6. A circuit breaker comprising:a moveable support within a housing positionable in an open position and a closed position, said movable support comprises a pivotably supported rotor that rotates on a first axis with respect to said housing, said rotor rotates in a first direction about said first axis when moving from said open position to said closed position; a contact arm connected to said movable support at a fixed pivot point so that said contact arm is rotatably supported by and is connected to said movable support, said contact arm and said movable support pivot with respect to each other about a second axis, said first axis and said second axis not being coincident; a first contact on said contact arm; a second contact supported in said housing, wherein when said movable support is in said open position, said first and second contacts are not in contact with each other, and when said movable arm is in said closed position, said first and second contacts are in contact with each other; and an operating mechanism connected to said movable support causing said movable support to move between said open and closed positions, wherein as said movable support moves to said closed position, it first causes said second and first contacts to touch, then causes said first contact and said second contact to slide against each other.

7. The circuit breaker set forth in claim 6 wherein as said movable support rotates to said closed position, said contact arm does not pivot on said second axis with respect to said movable support until said first and second contacts meet, at which point said movable support continues to rotate to its final closed position and said contact arm rotates on said second axis, the lack of coincidence of said first axis and said second axis causing said first and second contacts to slide against each other.

8. The circuit breaker set forth in claim 6 wherein said first axis and said second axis are substantially parallel to each other.

9. The circuit breaker set forth in claim 6 further comprising third and fourth contacts; said third contact disposed on an opposite end of said contact arm from said first contact, and said fourth contact supported in said housing wherein said third and fourth contacts are not in contact with each other when said movable support is in said open position and said third and fourth contacts are in contact with each other when said movable support is in said closed position.

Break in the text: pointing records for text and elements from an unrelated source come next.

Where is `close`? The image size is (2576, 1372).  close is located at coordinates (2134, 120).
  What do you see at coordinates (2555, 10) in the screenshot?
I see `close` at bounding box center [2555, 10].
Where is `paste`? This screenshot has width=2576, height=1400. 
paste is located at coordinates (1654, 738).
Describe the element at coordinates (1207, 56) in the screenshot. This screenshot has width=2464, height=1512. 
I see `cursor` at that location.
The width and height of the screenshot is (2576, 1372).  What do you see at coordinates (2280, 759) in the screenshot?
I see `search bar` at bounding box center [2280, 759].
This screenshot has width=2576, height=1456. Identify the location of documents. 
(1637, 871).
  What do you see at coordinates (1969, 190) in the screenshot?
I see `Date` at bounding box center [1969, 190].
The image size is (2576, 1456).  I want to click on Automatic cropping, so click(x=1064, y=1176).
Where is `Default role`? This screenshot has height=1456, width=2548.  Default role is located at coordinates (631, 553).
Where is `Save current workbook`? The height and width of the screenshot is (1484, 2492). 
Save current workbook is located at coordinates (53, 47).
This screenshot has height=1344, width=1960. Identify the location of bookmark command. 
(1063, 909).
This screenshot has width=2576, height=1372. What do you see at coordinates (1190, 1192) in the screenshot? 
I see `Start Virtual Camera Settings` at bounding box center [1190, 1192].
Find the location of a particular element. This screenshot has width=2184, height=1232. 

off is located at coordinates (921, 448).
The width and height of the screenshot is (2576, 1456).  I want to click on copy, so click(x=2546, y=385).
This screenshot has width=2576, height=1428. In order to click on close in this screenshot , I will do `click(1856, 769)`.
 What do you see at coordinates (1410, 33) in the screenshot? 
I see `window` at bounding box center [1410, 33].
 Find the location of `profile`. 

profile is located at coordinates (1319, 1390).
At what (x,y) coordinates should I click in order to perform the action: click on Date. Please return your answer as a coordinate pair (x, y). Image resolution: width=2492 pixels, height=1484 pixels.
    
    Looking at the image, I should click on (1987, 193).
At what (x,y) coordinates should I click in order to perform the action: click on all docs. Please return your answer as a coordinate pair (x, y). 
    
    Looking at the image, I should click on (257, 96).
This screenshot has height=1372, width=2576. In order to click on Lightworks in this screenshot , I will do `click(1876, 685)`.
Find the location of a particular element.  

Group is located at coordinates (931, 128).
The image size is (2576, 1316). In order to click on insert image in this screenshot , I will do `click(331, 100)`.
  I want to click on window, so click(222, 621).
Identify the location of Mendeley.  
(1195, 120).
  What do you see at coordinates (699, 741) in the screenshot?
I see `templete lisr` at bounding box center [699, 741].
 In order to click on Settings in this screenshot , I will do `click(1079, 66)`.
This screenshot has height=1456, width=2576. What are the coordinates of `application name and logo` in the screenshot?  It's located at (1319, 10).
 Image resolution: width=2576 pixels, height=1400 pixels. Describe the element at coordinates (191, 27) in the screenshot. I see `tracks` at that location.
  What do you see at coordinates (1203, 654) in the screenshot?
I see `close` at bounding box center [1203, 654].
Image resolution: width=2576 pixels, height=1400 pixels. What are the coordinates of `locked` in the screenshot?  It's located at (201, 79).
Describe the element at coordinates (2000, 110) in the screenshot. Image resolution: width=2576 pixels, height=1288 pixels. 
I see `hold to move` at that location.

10. A circuit breaker comprising:a movable support within a housing positionable in an open position and a closed position; a contact arm connected to said movable support at a fixed pivot point so that said contact arm is rotatably supported by and is connected to said movable support; a first contact on said contact arm; a second contact supported in said housing, wherein when said movable support is in said open position, said first and second contacts are not in contact with each other, and when said movable support is in said closed position, said first and second contacts are in contact with each other; a first spring arranged to bias said second contact, said second contact being constrained to move along a first path that is not parallel or coincident with a path of movement of said first contact; an operating mechanism connected to said movable support causing said movable support to move between said open and closed positions, wherein as said movable support moves to said closed position, said first contact first contacts said second contact, then pushes said second contact against a force of said spring causing said first contact and said second contact to slide against each other until said movable support finally reaches said closed position; and a third contact and a fourth contact, said third contact disposed on an opposite end of said contact arm from said first contact and said fourth contact connected to said housing by a second spring and constrained to move along a second path that is not parallel or coincident with a path of movement of said third contact.